# [TRAVAIL À FAIRE]
- a) Indiquez par oui ou par non si chaque affirmation ci-dessous concorde avec la lettre sur Civil Position, en citant à l'identique les mots de la lettre sur Civil Position qui permettent de trancher. (i) D'après Mélissa Rérat, l'art vidéo a été très prisé par les artistes femmes. (ii) La seule œuvre vidéo du musée d'art contemporain de l'Arsenal était signée par un homme. (iii) Oleg Mavromatti est né en Bulgarie.
- b) Recopiez s'il vous plaît à l'identique le passage de la lettre sur Civil Position qui va de « Les vacances de » jusqu'à « une femme ! » inclus.
- c) Donnez la suite de la lettre sur Civil Position à partir de l'endroit où elle s'interrompt.

━━━━━ TEXTE À LIRE

Boryana Rossa, ‘Civil Position’

Les vacances de Bav{art]dages, ép. 2
Sofia, Bulgarie, le 5 septembre 2015

Chère Origine du Monde,

Je mets à profit mes vacances pour lire, et j’ai trouvé quelque chose qui pourrait bien t’intéresser. Je suis tombé sur le livre d’une historienne de l’art, Mélissa Rérat, ‘L’art vidéo au féminin’. Elle y explique que l’art vidéo a été très prisé par les artistes femmes parce qu’il n’a pas la longue histoire de la peinture et de la sculpture, qui trainent derrière eux une grosse lignée d’artistes hommes.

Et j’en ai eu la preuve peu de temps après… En plein cœur de Sofia, en Bulgarie, la seule œuvre vidéo du musée d’art contemporain de l’Arsenal était signée par une femme !


A vrai dire, je n’ai pas tout de suite vu qu’il s’agissait d’une œuvre vidéo. Dans un coin du SAMCA, qui n’est encore qu’un embryon de musée, où des morceaux choisis des collections contemporaines nationales bulgares étaient exposées, c’est d’abord une photo qui m’a attiré l’œil, là, dans un coin de la galerie.


« Bonjour, ai-je essayé de lui dire en espérant qu’une œuvre d’art bulgare soit capable de comprendre le français.

-Bonjour, me répondit l’image, m’obligeant à m’approcher pour entendre, comme si elle parlait derrière un morceau de tissu.

Et pour cause : le cliché représentait un individu dans la rue, à genoux, main menottées et visage cagoulé

« Je suis Civil Position, une œure de Boryana Rossa réalisée avec le collectif Ultrafuturo, en 2007, poursuit-elle avec un léger accent bulgare

– Et que représentez-vous ?

– Moi, je ne suis pas vraiment une œuvre d’art. Pas toute seule en tout cas. Je ne suis que la trace photographique d’une performance de Boryana. Par être encore plus exacte, je suis une photo réalisée par Ultrafutuo pour immortaliser l’intervention artistique.

– Ah oui d’accord. Les membres du collectif sont venus filer un coup de main, quoi…

– C’est un peu ça. Comme Boyana fait partie d’Ultrafuturo, ils s’aident parfois les uns les autres. Vou­s avez, la situation pour les artistes n’est pas toujours facile dans ce coin de l’Europe. Prenez Oleg Mavromatti, le compagnon de Bayona et cofondateur avec elle d’Ultrafuturo. Depuis qu’il a réalisé une performance en Russie, son pays natal, en l’an 2000, dans laquelle il se faisait crucifier, il est recherché par les autorités russes.

– Crucifier, carrément ?

━━━━━━━━━━
━━━━━ EXTRAIT DES DONNÉES

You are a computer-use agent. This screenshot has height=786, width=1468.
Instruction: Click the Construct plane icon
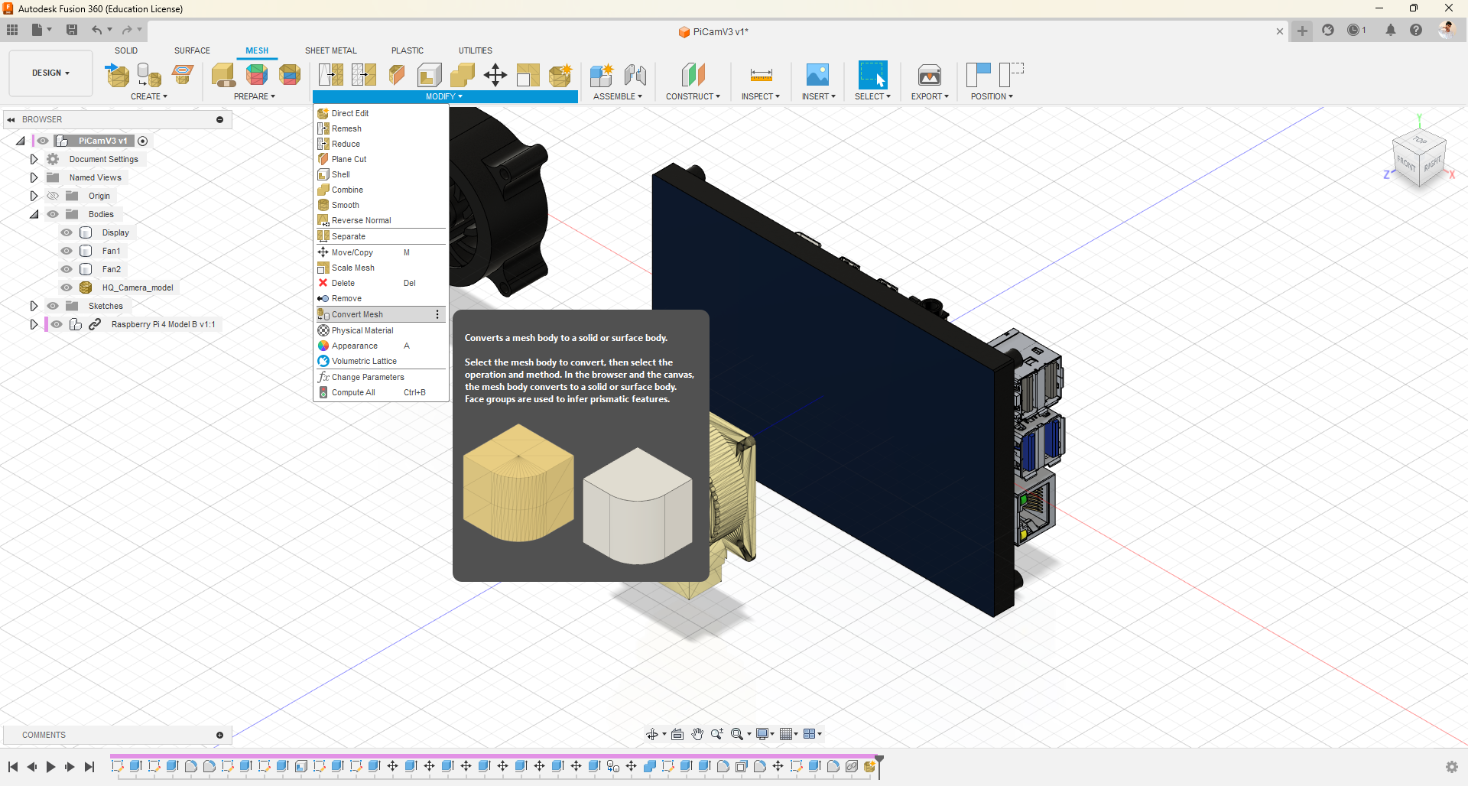(693, 75)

━━━━━━━━━━

# [RÉPONSES PAR TÂCHE]
- a)
(i) Oui : « l’art vidéo a été très prisé par les artistes femmes parce qu’il n’a pas la longue histoire de la peinture et de la sculpture »
(ii) Non : « la seule œuvre vidéo du musée d’art contemporain de l’Arsenal était signée par une femme ! »
(iii) Non : « en Russie, son pays natal »

- b)
Les vacances de Bav{art]dages, ép. 2
Sofia, Bulgarie, le 5 septembre 2015

Chère Origine du Monde,

Je mets à profit mes vacances pour lire, et j’ai trouvé quelque chose qui pourrait bien t’intéresser. Je suis tombé sur le livre d’une historienne de l’art, Mélissa Rérat, ‘L’art vidéo au féminin’. Elle y explique que l’art vidéo a été très prisé par les artistes femmes parce qu’il n’a pas la longue histoire de la peinture et de la sculpture, qui trainent derrière eux une grosse lignée d’artistes hommes.

Et j’en ai eu la preuve peu de temps après… En plein cœur de Sofia, en Bulgarie, la seule œuvre vidéo du musée d’art contemporain de l’Arsenal était signée par une femme !

- c)
– Oui. Enfin, c’était pour le tournage d’une vidéo, mais il s’était bel et bien fait clouer les mains. Pour dénoncer les rapports entre l’église orthodoxe et le pouvoir politique. Et il s’est retrouvé avec la section d’enquêtes sur les crimes religieux sur le dos, et le conseil d’un juge de ne pas remettre les pieds en Russie s’il partait en Bulgarie. Et depuis 2010, il est bloqué ici parce que l’ambassade russe ne veut pas renouveler son passeport. »

Il régnait un silence de mort dans la galerie. Je crois que quand j’ai dégluti ma salive, ça a fait un « gloups » de terreur.

« Et vous donc, quelle action étiez-vous ?

– Regardez la vidéo à côté de moi, vous allez saisir. »

Je ne l’avais pas remarquée. A gauche de la photo grand format, trônait un petit moniteur sur lequel la performance de Boryana Rossa s’animait. Elle restait toujours immobile, mais les passants autour d’elle passaient – comme des passants – et ne s’arrêtaient pas, ou quelques secondes pour lancer un regard en coin.


« Trois heures, me dit la vidéo alors que j’étais en train de la regarder

– Pardon ?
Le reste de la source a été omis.